Schools to get diabetes training – but has the government done its homework?

Dr Peter Goss

Dr Peter Goss

The Federal Minister for Health Greg Hunt has announced funding for a Type 1 Diabetes Management in Schools program that will train staff at selected schools to better support students with diabetes.

The $6 million initiative, announced on World Diabetes Day (14 November) but scarce on details, will commence in early 2020 in readiness for the school year.

Staff will be trained in glucose monitoring, insulin administration and recognition of hypoglycaemia. In addition, a new online portal will provide access to a range of relevant tools, resources, information and support.

Paediatrician Dr Peter Goss, director of the T1D Learning Centre told the limbic he welcomed anything that would improve diabetes management in schools.

However the fact that there are already freely available training modules for school staff made him question some aspects of the federal initiative.

Dr Goss was recently awarded the prestigious 2019 International Society for Pediatric and Adolescent Diabetes (ISPAD) Prize for Innovation in Paediatric Diabetes Care for the T1D Learning Centre e-learning school modules.

“Now those resources are free, have been successfully used for a couple of years and are internationally endorsed and it looks like the government might be using scarce funds to reinvent the wheel to some degree,” he said.

“They could use those resources and better direct the funds to treating teams to actually develop what, internationally we see as the best relationships and that is the good close relationships between the parents, the schools and treating teams.”

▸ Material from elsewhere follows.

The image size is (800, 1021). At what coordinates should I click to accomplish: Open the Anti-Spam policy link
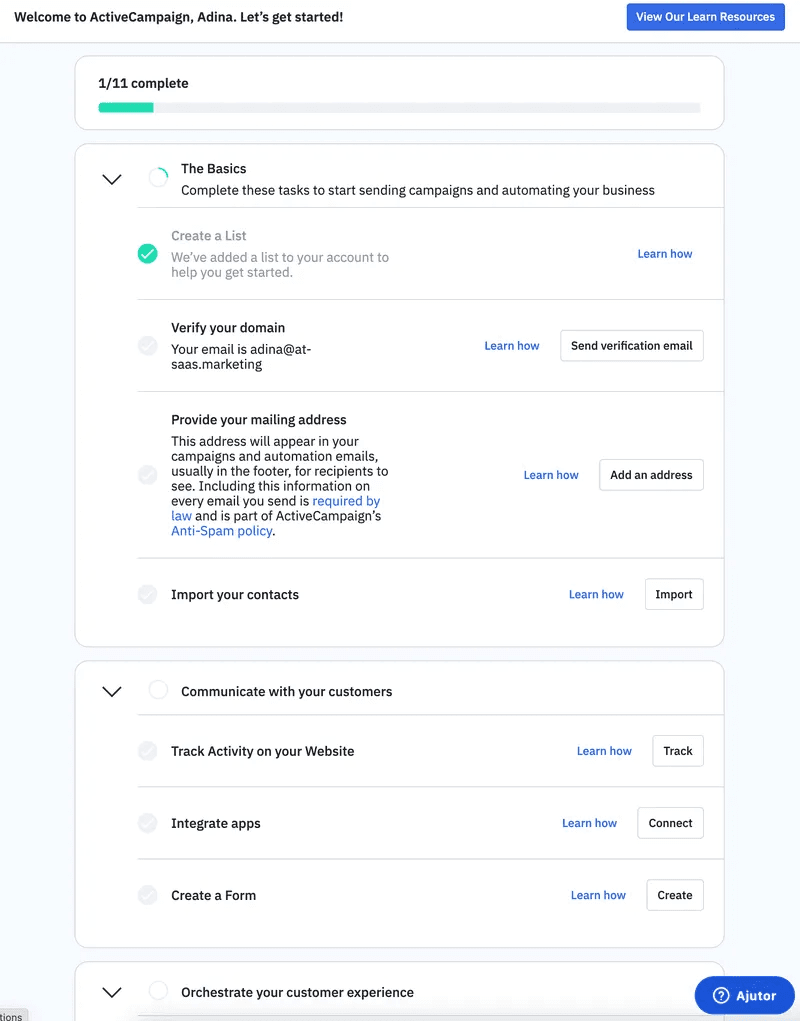pyautogui.click(x=220, y=531)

“It’s all well and good to have education and training as we have done successfully for years, but we still need to have the implementation of safe insulin delivery in the school environment by people who can actually help young children.”

He also questioned which schools were going to be selected for the program.

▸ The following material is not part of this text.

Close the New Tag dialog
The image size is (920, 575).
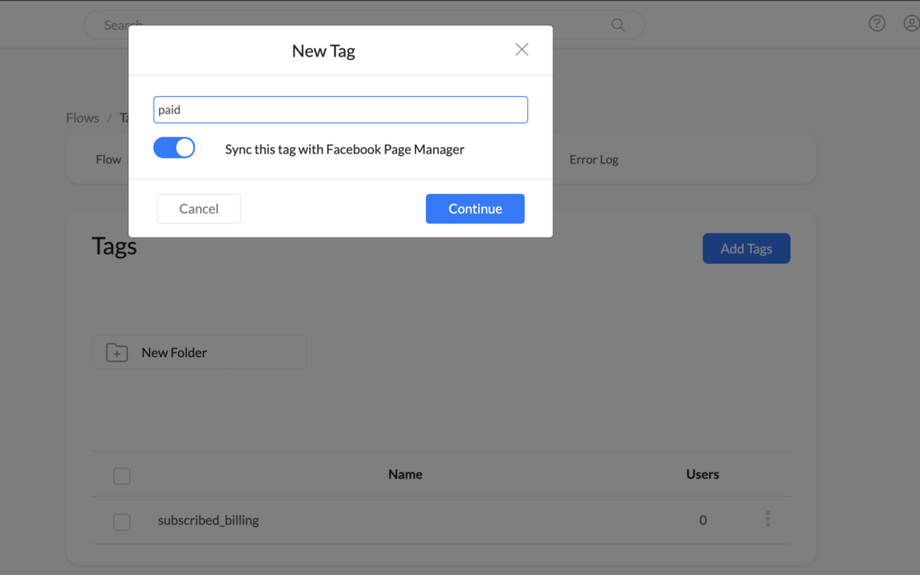(521, 50)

“What is also concerning is there is $6 million to spend and when they started this process it would be available for all children at school. For $6 million, there is no reason why all kids can’t be supported.”

“It does raise questions about the efficient use of the money. What’s taking so long when there are good resources available? Why don’t they just get on with it and help?”

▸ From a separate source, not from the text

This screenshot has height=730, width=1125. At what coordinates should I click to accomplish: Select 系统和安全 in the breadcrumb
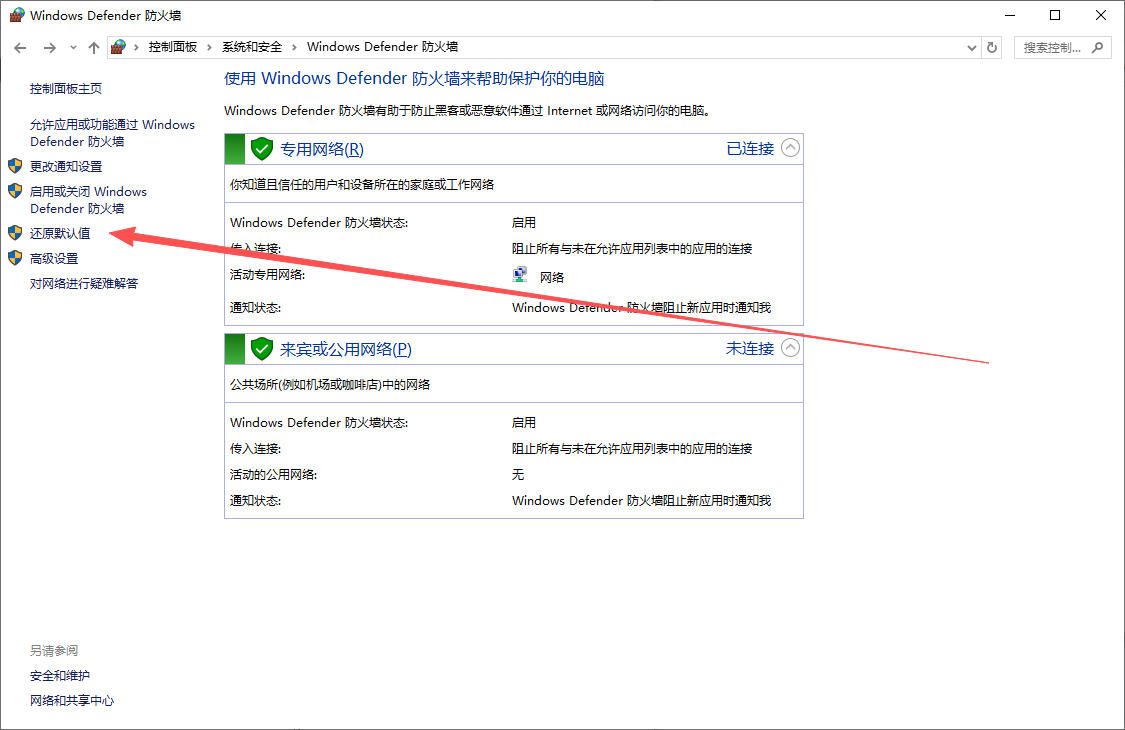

“Are they going to use that money to copy what is already available? That would be extremely disappointing if that was the case. A lot of people have done a lot of work to put that T1D learning together.”

The ISPAD Position Statement on Type 1 Diabetes in Schools, which Dr Goss co-chaired, recommends multiple levels of training for school personnel.

  • Level 1 – All school staff should be trained to have a basic understanding of diabetes including recognition of and appreciation of the urgency of treatment for low blood glucose.
  • Level 2 – Staff most responsible for the day-to-day management children with T1D should also be trained to initiate treatment for hypo or hyperglycaemia.
  • Level 3 – A higher level of training for other school personnel with or seeking authorisation and informed parental consent to administer insulin.

A new Parent Guide for families of children with T1D at school, developed with ISPAD guidance and endorsed by the Australian Paediatric Society, was also launched today and is available online from the T1D Learning Centre.

A spokesperson for the Minister for Health later clarified that the Schools Initiative will begin as an online program available to all schools. It will then be progressively rolled out to higher needs schools across the country.

Staff at selected schools will be trained in glucose monitoring, insulin administration and recognition of hypoglycaemia. Face to face training for designated school staff will be provided at schools by qualified health care professionals (involving the clinical treating team).

He said the program is led by Diabetes Australia with support from the Australian Diabetes Educators Association, JDRF Australia, the Australian Diabetes Society and the Australasian Paediatric Endocrine Group.